# finding the year and model



## Winger82 (Jan 2, 2017)

just purchased an Ariens snowblower and can't seem to find the #'s on the blower. the only # I can find on the back of it is on the right side of the tag and these are the last #'s on the tag 08969. The serial # on the recoil is 8281-16218 / the model # is H60-75003H. any help would be appreciated, would like to find a manual so as to get belts and such


----------



## sscotsman (Dec 8, 2010)

Well, sounds like the model number portion of the tractor tag is gone then..
either damaged or delibrately removed..
It should look like this:










But it sounds like your "mod no." part is missing, and you only have the serial number remaining..

but! there are still ways we we can decode that serial number! 

1. please post a photo, that will at least nail down the decade.
If you cant post here, you can email it to me if you like, and I can post it:
sscotsman at yahoo dot com

2. There might be a second tag on the side of the scoop:








Post any number you find there.

3. You posted the engine model number, but there should also be an engine serial number..
please post all the numbers that are on the engine tag, the serial number contains a date code.

Scot


----------



## Winger82 (Jan 2, 2017)

Thanks for the reply, not real sure how to post pics, but the serial # on the recoil is 8281-16218. The tag is still on the tractor but the #" are gone except for these last 5 of the serial # 08969. The recoil says that it is a 6HP, it also has the 2 handles for the auger engagement, and also has the 3 (racing stripes) on the sides of the blower and has the chrome handle bars. I looked on the side of the blower where you had the arrow pointing but did not find any #"s there.


----------



## sscotsman (Dec 8, 2010)

Thanks for the extra info!
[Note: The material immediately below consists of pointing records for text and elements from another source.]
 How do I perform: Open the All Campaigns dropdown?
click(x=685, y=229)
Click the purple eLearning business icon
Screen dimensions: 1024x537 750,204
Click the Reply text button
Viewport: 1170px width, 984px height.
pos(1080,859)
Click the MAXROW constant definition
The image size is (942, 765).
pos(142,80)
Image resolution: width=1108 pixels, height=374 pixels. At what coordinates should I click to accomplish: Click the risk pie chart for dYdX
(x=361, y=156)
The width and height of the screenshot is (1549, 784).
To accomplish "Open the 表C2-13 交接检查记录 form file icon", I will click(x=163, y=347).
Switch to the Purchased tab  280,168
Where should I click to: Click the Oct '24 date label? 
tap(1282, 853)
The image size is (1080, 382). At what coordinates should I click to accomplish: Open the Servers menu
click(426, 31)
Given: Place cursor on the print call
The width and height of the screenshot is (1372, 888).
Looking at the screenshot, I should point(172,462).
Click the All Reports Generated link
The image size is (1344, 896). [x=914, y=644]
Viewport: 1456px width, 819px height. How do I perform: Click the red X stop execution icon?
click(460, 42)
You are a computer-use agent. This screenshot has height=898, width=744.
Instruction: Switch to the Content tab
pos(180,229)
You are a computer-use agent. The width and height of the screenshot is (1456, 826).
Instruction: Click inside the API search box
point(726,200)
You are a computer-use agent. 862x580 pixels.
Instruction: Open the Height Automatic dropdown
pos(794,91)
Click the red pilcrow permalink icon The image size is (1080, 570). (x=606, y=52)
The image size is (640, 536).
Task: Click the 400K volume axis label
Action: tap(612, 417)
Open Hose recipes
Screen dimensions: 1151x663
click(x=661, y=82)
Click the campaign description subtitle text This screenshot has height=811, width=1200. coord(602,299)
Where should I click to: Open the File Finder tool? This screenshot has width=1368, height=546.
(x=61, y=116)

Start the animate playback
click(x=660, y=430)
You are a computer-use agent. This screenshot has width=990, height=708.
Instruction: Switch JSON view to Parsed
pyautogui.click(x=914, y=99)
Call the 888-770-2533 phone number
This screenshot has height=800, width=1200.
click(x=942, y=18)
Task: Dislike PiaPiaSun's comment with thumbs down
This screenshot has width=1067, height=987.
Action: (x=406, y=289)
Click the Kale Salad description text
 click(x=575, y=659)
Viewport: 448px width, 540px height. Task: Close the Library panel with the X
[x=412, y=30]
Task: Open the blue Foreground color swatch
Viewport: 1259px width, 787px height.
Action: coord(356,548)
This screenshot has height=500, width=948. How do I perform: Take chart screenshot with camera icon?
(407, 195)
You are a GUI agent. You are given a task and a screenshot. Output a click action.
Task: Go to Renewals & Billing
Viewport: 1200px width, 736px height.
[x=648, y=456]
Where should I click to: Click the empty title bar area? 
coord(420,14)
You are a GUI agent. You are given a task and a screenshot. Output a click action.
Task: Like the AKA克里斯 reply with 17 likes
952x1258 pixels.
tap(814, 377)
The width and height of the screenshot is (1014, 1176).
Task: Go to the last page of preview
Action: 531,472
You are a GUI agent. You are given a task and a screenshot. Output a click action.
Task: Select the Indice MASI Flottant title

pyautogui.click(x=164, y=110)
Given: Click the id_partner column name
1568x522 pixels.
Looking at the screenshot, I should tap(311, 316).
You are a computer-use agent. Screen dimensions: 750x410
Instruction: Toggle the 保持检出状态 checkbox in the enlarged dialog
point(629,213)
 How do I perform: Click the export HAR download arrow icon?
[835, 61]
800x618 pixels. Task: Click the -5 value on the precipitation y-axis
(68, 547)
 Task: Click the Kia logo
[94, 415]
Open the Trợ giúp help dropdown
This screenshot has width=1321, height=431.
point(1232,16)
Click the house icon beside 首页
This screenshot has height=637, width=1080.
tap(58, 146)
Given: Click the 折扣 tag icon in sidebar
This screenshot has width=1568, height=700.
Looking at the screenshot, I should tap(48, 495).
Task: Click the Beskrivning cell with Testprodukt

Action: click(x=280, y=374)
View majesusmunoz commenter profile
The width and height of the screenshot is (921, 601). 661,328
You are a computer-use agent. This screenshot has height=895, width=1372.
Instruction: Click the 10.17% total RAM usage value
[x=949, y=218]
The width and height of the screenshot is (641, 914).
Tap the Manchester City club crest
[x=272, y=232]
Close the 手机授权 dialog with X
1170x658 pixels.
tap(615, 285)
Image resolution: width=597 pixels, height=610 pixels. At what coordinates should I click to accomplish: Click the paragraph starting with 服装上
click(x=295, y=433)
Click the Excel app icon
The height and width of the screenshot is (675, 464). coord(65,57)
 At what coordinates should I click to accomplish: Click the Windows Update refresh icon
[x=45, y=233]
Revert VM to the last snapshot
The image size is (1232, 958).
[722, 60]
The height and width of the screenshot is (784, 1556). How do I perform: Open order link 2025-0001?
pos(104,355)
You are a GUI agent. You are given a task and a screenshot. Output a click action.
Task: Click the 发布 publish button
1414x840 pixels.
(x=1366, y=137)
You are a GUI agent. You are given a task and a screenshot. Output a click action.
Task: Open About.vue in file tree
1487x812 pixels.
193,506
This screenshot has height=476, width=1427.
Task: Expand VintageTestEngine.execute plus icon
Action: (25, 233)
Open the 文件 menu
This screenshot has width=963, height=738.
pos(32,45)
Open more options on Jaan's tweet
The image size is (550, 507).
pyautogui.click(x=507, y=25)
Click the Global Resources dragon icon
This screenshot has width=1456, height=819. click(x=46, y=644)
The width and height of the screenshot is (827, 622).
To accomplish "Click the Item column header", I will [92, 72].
If the engine is original, (if it's painted white, odds are good that it is) then you have a 1968 model 10M6 or 10M6D. And you can tell which of those two it is if it has a differential lock on one of the wheels:










If it does, it's a 10M6D, if it doesn't, it's a 10M6. I'm going to predict it does have a differential!







the chrome handlebars make that likely.

Scot


----------



## Winger82 (Jan 2, 2017)

Thanks sscotsman, you have been a big help
Winger82


----------